_Aim of the task_
Each of the records that follow needs an exact reproduction.

_Input records_
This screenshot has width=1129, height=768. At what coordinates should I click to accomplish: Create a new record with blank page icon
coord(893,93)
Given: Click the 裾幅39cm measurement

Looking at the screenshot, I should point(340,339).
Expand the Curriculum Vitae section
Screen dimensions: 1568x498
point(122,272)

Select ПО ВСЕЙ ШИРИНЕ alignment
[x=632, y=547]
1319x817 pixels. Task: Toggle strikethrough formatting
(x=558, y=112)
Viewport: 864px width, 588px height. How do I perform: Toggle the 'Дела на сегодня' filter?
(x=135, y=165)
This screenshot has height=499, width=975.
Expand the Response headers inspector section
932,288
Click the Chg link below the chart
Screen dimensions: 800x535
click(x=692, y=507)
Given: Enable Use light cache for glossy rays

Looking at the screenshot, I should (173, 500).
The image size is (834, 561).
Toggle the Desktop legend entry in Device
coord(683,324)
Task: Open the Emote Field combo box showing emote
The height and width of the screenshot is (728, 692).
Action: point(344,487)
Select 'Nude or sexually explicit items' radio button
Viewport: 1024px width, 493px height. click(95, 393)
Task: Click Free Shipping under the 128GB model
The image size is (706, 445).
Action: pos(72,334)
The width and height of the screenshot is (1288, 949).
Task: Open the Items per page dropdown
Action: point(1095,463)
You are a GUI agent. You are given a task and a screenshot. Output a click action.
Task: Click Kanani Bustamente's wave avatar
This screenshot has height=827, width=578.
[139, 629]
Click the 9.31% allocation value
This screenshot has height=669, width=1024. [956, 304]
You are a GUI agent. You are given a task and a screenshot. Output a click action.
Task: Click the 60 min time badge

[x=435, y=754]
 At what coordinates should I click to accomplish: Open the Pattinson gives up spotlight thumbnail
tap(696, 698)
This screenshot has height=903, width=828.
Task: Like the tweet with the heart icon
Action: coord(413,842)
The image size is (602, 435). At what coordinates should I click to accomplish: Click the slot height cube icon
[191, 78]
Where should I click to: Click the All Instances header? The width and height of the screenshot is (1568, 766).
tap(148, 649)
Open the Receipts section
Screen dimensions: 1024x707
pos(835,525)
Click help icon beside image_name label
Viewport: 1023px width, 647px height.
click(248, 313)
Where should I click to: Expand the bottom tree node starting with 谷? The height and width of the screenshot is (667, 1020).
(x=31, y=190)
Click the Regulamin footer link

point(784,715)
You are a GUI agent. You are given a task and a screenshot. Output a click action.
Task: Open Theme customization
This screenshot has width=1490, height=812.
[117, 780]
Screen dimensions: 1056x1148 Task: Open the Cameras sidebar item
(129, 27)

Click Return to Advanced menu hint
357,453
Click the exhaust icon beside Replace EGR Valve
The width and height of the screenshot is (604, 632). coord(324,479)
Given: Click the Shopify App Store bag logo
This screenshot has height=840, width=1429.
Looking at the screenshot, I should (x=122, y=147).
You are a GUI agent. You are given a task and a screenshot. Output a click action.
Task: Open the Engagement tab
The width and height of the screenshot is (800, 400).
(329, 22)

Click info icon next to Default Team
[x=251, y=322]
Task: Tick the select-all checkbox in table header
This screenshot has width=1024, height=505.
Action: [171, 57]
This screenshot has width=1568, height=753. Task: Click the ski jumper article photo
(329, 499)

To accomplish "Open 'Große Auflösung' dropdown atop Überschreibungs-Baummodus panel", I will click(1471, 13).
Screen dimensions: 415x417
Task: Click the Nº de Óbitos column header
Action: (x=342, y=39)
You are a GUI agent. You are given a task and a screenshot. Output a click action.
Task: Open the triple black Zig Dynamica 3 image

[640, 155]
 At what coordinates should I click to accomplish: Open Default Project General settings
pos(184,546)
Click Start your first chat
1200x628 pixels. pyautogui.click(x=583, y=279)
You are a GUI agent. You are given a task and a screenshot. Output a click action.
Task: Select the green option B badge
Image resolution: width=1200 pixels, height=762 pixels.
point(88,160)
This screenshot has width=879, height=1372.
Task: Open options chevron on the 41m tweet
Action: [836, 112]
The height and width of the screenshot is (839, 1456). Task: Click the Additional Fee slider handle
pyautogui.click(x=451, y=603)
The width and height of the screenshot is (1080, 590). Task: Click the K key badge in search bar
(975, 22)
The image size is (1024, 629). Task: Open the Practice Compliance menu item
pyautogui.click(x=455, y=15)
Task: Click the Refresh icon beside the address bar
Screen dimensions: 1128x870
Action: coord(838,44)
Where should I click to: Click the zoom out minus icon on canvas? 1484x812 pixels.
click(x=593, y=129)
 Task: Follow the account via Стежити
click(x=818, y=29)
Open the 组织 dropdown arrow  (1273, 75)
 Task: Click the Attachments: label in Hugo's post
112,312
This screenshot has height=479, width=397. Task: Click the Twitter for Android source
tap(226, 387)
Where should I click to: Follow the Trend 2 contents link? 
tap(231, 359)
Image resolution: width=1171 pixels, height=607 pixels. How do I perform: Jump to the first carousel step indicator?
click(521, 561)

_Written solution_
This screenshot has width=1129, height=768. At what coordinates should I click to accomplish: Create a new record with blank page icon
coord(893,93)
Given: Click the 裾幅39cm measurement

Looking at the screenshot, I should point(340,339).
Expand the Curriculum Vitae section
Screen dimensions: 1568x498
point(122,272)

Select ПО ВСЕЙ ШИРИНЕ alignment
[x=632, y=547]
1319x817 pixels. Task: Toggle strikethrough formatting
(x=558, y=112)
Viewport: 864px width, 588px height. How do I perform: Toggle the 'Дела на сегодня' filter?
(x=135, y=165)
This screenshot has height=499, width=975.
Expand the Response headers inspector section
932,288
Click the Chg link below the chart
Screen dimensions: 800x535
click(x=692, y=507)
Given: Enable Use light cache for glossy rays

Looking at the screenshot, I should (173, 500).
The image size is (834, 561).
Toggle the Desktop legend entry in Device
coord(683,324)
Task: Open the Emote Field combo box showing emote
The height and width of the screenshot is (728, 692).
Action: point(344,487)
Select 'Nude or sexually explicit items' radio button
Viewport: 1024px width, 493px height. click(95, 393)
Task: Click Free Shipping under the 128GB model
The image size is (706, 445).
Action: pos(72,334)
The width and height of the screenshot is (1288, 949).
Task: Open the Items per page dropdown
Action: point(1095,463)
You are a GUI agent. You are given a task and a screenshot. Output a click action.
Task: Click Kanani Bustamente's wave avatar
This screenshot has height=827, width=578.
[139, 629]
Click the 9.31% allocation value
This screenshot has height=669, width=1024. [956, 304]
You are a GUI agent. You are given a task and a screenshot. Output a click action.
Task: Click the 60 min time badge

[x=435, y=754]
 At what coordinates should I click to accomplish: Open the Pattinson gives up spotlight thumbnail
tap(696, 698)
This screenshot has height=903, width=828.
Task: Like the tweet with the heart icon
Action: coord(413,842)
The image size is (602, 435). At what coordinates should I click to accomplish: Click the slot height cube icon
[191, 78]
Where should I click to: Click the All Instances header? The width and height of the screenshot is (1568, 766).
tap(148, 649)
Open the Receipts section
Screen dimensions: 1024x707
pos(835,525)
Click help icon beside image_name label
Viewport: 1023px width, 647px height.
click(248, 313)
Where should I click to: Expand the bottom tree node starting with 谷? The height and width of the screenshot is (667, 1020).
(x=31, y=190)
Click the Regulamin footer link

point(784,715)
You are a GUI agent. You are given a task and a screenshot. Output a click action.
Task: Open Theme customization
This screenshot has width=1490, height=812.
[117, 780]
Screen dimensions: 1056x1148 Task: Open the Cameras sidebar item
(129, 27)

Click Return to Advanced menu hint
357,453
Click the exhaust icon beside Replace EGR Valve
The width and height of the screenshot is (604, 632). coord(324,479)
Given: Click the Shopify App Store bag logo
This screenshot has height=840, width=1429.
Looking at the screenshot, I should (x=122, y=147).
You are a GUI agent. You are given a task and a screenshot. Output a click action.
Task: Open the Engagement tab
The width and height of the screenshot is (800, 400).
(329, 22)

Click info icon next to Default Team
[x=251, y=322]
Task: Tick the select-all checkbox in table header
This screenshot has width=1024, height=505.
Action: [171, 57]
This screenshot has width=1568, height=753. Task: Click the ski jumper article photo
(329, 499)

To accomplish "Open 'Große Auflösung' dropdown atop Überschreibungs-Baummodus panel", I will click(1471, 13).
Screen dimensions: 415x417
Task: Click the Nº de Óbitos column header
Action: (x=342, y=39)
You are a GUI agent. You are given a task and a screenshot. Output a click action.
Task: Open the triple black Zig Dynamica 3 image

[640, 155]
 At what coordinates should I click to accomplish: Open Default Project General settings
pos(184,546)
Click Start your first chat
1200x628 pixels. pyautogui.click(x=583, y=279)
You are a GUI agent. You are given a task and a screenshot. Output a click action.
Task: Select the green option B badge
Image resolution: width=1200 pixels, height=762 pixels.
point(88,160)
This screenshot has width=879, height=1372.
Task: Open options chevron on the 41m tweet
Action: [836, 112]
The height and width of the screenshot is (839, 1456). Task: Click the Additional Fee slider handle
pyautogui.click(x=451, y=603)
The width and height of the screenshot is (1080, 590). Task: Click the K key badge in search bar
(975, 22)
The image size is (1024, 629). Task: Open the Practice Compliance menu item
pyautogui.click(x=455, y=15)
Task: Click the Refresh icon beside the address bar
Screen dimensions: 1128x870
Action: coord(838,44)
Where should I click to: Click the zoom out minus icon on canvas? 1484x812 pixels.
click(x=593, y=129)
 Task: Follow the account via Стежити
click(x=818, y=29)
Open the 组织 dropdown arrow  (1273, 75)
 Task: Click the Attachments: label in Hugo's post
112,312
This screenshot has height=479, width=397. Task: Click the Twitter for Android source
tap(226, 387)
Where should I click to: Follow the Trend 2 contents link? 
tap(231, 359)
Image resolution: width=1171 pixels, height=607 pixels. How do I perform: Jump to the first carousel step indicator?
click(521, 561)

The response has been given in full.